My other halfs cousin is getting married at the end of summer and I'm due to give birth beginning of July, when the invite was given to us it was only addressed to my boyfriend and his son from a previous relationship and I was told that it was immediate family only in the day time, which is fine but at the same time would our new born baby not be considered as immediate family too? The way I see it is both kids are the same so why only invite one and not the other? I'm really funny about them being treated the same especially by my family in regards to my step son.
But not just that but I don't think its immediate family only cause at the engagement she only said hi to my boyfriend and turned her back on me as I was just saying hi and walked off. I had thought maybe she didn't remember who I was as we'd only met briefly once before at a big family meal and her family and my boyfriends family's were at different ends of the table and the engagement party was the first time I had seen her since as I used to live an hour and a half away before moving down or she had been working when I could go do I never got the chance to get to know her properly. But when msil arrived we were all sat together and she said she hadn't even seen her cousin to say hello to her and I said that I had felt bad cause I didn't think she recognised me and didn't get a chance to say hello, so when msil stopped her to say hi she asked if she had been introduced to me yet cause I didn't get a chance to say hello and she replied with "yea we already met" as I was about to start a conversation she again turned around and walked off.
Now I don't know what to do whether to go to the evening do or me and baby just stay at home? Not sure if it's me be hormonal with pregnancy (I have been all over the place crying constantly at the moment)
Also sorry for the really long post

pluck Mon 16-May-16 17:27:48

Are you included in the invitation as well? It doesn't sound like it, from this post, but maybe you've missed that off as it ought to be obvious. smile

However, it sounds as though you don't yet have enough information to take offence. You don't really know one another, and it's possible the baby is included by default in your invitation (however, if you haven't got an invitation, then you can probably take offence. Engaged couples and couples with a baby together really ought tobe invited together, unless it's a VERY small do).

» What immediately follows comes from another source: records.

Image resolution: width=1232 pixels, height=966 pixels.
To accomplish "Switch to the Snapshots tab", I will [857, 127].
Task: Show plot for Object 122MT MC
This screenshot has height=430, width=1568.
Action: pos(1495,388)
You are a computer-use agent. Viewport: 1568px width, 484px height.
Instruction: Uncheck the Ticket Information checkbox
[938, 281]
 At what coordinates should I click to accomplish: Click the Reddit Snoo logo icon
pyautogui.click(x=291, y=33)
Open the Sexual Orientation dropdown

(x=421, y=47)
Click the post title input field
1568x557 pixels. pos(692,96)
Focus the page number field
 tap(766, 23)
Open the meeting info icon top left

helpitsmyfirst Mon 16-May-16 17:43:44

The invite was only to my boyfriend and his son and we were told verbally that me and the baby will be invited to the evening. But same as you I would always invite engaged couples and couples with kids together, but it's not even for me really just that they've only invited one child over the other, the baby will be about 2 months old so it's not even as if they have to pay for him. Maybe I'm just being hormonal :/

MissMargie Mon 16-May-16 18:08:37

She sounds rude and unpleasant - and she could be making a deliberate point by missing you and baby out. But baby will never know if he was invited or not, being at a wedding with a baby is a bit of a pain, very tiring trying to keep them amused.
Unless you have to socialize with her regularly I'd just not go. But have a firm and clear talk with DP to make it clear that this mustn't happen again.

Or you could all just go in the evening so DP can help you get there with baby.

helpitsmyfirst Mon 16-May-16 18:29:47

I thought she was but wasn't sure if I was over reacting. I had thought shall I just use baby as an excuse of trying to set him in a routine to not be able to go. I've had words with my DP and said I wasn't that one of the kids was invited and not the other. He under sands where I'm coming from but feels stuck in the middle cause it's his cousin, but I've said he should go as its family but we don't know yet if his sisters boyfriend is invited and if he is my DP will not be happy he's already said that x

2nds Fri 03-Jun-16 05:19:34

I have two kids no way would I take a newborn to a wedding, family or not. This is your first baby, you have no idea how you will be during recovery, you might not want to go to the wedding at all.

When my youngest was nearly a year old my fiancé's nephew got married. He invited everyone apart from us. At the time I was so upset, however looking back here was a couple tying the knot who clearly didn't want any babies at their big day. I would have preferred to be told by fiancé's nephew or his mother that we weren't invited, but they left it to 80 year old grandad to tell us.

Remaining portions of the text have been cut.